LogLLM: Log-based Anomaly Detection Using Large Language Models
Wei Guan, Jian Cao, Shiyou Qian, Jianqi Gao, Chun Ouyang
TL;DR
LogLLM tackles log-based anomaly detection by integrating a transformer encoder (BERT) for per-message semantics with a decoder (Llama) for sequence-level classification, bridged by a projector to align embedding spaces. A regex-based preprocessing pipeline avoids brittle log parsers, and a three-stage training procedure (stage 1: Llama templates, stage 2: embedder, stage 3: full fine-tuning) coupled with memory-efficient QLoRA enables effective deployment on large-scale data. Evaluations on four public datasets show LogLLM achieving superior F1 scores and robust performance under variable log quality and class imbalance, with detailed ablations confirming the necessity of each training stage and the benefits of embedding alignment. The approach advances practical log anomaly detection by leveraging both encoder and decoder LLM capabilities while addressing memory and data-imbalance challenges, offering a scalable solution for real-world systems.
Abstract
Software systems often record important runtime information in logs to help with troubleshooting. Log-based anomaly detection has become a key research area that aims to identify system issues through log data, ultimately enhancing the reliability of software systems. Traditional deep learning methods often struggle to capture the semantic information embedded in log data, which is typically organized in natural language. In this paper, we propose LogLLM, a log-based anomaly detection framework that leverages large language models (LLMs).
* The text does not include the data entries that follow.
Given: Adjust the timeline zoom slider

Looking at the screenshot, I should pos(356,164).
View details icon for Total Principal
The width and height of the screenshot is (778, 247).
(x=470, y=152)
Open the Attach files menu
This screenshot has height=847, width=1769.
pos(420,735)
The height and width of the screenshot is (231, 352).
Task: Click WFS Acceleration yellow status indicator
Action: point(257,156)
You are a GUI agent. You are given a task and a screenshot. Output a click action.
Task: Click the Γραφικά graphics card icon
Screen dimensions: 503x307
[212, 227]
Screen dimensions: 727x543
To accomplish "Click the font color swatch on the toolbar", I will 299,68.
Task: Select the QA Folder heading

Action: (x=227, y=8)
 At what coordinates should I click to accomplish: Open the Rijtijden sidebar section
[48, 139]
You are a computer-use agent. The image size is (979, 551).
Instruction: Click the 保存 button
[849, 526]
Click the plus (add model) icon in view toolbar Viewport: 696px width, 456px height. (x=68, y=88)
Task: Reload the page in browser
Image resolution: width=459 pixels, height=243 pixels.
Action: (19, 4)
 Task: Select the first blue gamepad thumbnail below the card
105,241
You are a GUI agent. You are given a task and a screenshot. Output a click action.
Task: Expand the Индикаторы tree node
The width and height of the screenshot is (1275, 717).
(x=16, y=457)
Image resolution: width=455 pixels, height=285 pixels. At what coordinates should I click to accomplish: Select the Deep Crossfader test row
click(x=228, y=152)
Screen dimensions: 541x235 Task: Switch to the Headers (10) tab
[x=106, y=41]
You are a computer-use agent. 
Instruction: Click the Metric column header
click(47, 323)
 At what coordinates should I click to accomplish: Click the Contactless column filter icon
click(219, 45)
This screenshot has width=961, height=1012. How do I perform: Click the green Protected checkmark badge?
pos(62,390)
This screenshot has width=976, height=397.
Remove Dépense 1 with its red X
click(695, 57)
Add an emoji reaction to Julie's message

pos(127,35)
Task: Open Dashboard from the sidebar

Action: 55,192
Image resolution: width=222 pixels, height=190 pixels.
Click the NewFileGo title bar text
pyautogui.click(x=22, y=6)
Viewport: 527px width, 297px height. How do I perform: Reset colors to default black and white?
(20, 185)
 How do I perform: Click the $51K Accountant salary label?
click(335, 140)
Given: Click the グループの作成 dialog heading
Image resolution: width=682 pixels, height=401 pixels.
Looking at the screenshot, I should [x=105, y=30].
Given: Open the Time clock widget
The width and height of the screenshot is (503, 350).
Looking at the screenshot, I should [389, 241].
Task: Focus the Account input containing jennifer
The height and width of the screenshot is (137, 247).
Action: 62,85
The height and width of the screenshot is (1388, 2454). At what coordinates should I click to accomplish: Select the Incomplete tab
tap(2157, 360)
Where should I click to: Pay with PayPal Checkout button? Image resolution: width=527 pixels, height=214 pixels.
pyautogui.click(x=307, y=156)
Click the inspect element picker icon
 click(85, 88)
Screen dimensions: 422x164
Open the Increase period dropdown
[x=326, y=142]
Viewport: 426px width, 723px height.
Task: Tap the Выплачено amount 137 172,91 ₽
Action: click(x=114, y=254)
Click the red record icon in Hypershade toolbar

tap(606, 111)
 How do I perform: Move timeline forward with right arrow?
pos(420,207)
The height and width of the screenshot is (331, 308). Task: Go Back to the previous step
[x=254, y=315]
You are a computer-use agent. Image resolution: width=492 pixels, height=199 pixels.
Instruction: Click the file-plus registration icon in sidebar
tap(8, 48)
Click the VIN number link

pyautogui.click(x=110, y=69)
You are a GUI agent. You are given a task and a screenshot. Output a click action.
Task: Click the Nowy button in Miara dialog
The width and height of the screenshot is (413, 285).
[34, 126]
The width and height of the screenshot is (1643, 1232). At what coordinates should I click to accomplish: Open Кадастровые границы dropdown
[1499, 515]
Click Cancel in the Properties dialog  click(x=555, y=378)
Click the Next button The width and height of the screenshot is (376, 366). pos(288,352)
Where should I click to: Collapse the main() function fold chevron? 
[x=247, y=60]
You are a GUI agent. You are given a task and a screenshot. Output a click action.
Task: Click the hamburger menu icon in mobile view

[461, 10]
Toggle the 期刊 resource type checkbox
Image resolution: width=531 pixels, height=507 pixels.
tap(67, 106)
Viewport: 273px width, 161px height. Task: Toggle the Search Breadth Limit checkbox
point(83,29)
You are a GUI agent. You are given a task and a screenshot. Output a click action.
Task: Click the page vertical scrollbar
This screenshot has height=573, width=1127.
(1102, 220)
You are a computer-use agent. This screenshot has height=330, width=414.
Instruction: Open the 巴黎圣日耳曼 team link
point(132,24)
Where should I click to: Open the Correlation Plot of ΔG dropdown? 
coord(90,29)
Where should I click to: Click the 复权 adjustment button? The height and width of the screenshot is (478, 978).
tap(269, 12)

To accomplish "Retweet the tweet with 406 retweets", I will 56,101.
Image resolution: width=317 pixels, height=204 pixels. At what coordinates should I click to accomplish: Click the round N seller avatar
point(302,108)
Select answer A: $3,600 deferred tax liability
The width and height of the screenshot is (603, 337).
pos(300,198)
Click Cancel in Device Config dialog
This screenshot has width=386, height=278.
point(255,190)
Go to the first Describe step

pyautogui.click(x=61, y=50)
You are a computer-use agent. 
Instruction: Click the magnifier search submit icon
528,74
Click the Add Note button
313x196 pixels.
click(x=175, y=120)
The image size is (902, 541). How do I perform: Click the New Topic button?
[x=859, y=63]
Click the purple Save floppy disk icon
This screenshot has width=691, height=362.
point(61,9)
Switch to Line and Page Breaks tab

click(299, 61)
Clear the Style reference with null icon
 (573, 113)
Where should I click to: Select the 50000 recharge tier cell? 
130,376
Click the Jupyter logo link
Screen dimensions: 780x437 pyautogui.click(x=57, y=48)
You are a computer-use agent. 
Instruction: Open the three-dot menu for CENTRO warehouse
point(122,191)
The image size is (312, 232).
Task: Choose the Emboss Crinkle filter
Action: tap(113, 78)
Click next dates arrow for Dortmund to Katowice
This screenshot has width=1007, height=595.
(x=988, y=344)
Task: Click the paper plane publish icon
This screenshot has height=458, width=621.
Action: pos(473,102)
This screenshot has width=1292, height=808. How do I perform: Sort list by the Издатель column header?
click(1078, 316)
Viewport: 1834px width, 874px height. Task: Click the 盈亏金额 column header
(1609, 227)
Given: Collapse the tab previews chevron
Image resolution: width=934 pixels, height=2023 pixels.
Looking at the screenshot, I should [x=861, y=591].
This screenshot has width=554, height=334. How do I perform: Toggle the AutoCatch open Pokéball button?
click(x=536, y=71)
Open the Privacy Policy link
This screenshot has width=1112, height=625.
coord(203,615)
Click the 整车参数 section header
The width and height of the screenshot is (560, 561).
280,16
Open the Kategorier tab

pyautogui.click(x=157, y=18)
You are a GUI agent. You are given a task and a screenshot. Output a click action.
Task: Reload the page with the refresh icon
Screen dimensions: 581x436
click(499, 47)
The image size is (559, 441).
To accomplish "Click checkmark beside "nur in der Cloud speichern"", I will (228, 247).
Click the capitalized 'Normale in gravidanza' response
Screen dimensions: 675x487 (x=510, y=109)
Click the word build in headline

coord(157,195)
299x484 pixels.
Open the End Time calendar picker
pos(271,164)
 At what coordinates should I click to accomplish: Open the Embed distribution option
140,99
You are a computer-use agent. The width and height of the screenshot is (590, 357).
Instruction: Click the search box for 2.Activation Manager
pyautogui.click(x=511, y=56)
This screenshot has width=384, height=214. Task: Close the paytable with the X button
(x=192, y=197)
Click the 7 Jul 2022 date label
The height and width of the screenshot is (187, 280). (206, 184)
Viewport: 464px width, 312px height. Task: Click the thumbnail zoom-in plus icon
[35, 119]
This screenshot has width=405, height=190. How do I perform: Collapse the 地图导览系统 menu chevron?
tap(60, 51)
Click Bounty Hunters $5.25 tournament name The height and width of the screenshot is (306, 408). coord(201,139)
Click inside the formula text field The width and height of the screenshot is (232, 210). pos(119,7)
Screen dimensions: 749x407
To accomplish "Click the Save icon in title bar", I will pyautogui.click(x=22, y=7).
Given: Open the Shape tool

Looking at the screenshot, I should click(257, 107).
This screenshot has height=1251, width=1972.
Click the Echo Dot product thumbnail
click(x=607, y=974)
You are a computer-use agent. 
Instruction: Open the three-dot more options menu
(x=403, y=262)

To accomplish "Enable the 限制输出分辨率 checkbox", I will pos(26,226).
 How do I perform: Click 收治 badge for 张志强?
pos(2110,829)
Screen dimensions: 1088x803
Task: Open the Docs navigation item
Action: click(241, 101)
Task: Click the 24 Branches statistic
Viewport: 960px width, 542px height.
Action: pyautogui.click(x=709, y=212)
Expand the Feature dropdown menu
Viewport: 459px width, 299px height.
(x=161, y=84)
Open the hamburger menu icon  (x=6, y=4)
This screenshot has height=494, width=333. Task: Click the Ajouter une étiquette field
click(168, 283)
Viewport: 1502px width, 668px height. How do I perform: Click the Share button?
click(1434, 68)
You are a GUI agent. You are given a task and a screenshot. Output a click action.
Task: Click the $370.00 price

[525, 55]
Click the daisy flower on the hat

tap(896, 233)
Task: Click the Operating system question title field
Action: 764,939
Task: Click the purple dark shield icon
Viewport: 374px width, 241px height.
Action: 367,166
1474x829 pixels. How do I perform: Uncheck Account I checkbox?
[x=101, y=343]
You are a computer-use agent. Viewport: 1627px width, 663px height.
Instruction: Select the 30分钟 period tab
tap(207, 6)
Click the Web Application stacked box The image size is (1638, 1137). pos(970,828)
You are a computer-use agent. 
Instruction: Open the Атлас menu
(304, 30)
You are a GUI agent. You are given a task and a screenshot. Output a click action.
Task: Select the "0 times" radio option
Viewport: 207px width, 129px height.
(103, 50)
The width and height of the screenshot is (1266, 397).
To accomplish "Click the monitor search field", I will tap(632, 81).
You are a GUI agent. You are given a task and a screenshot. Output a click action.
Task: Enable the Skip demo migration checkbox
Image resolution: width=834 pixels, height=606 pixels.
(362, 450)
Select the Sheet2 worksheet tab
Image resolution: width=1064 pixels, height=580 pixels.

LogLLM employs BERT for extracting semantic vectors from log messages, while utilizing Llama, a transformer decoder-based model, for classifying log sequences. Additionally, we introduce a projector to align the vector representation spaces of BERT and Llama, ensuring a cohesive understanding of log semantics. Unlike conventional methods that require log parsers to extract templates, LogLLM preprocesses log messages with regular expressions, streamlining the entire process. Our framework is trained through a novel three-stage procedure designed to enhance performance and adaptability. Experimental results across four public datasets demonstrate that LogLLM outperforms state-of-the-art methods. Even when handling unstable logs, it effectively captures the semantic meaning of log messages and detects anomalies accurately.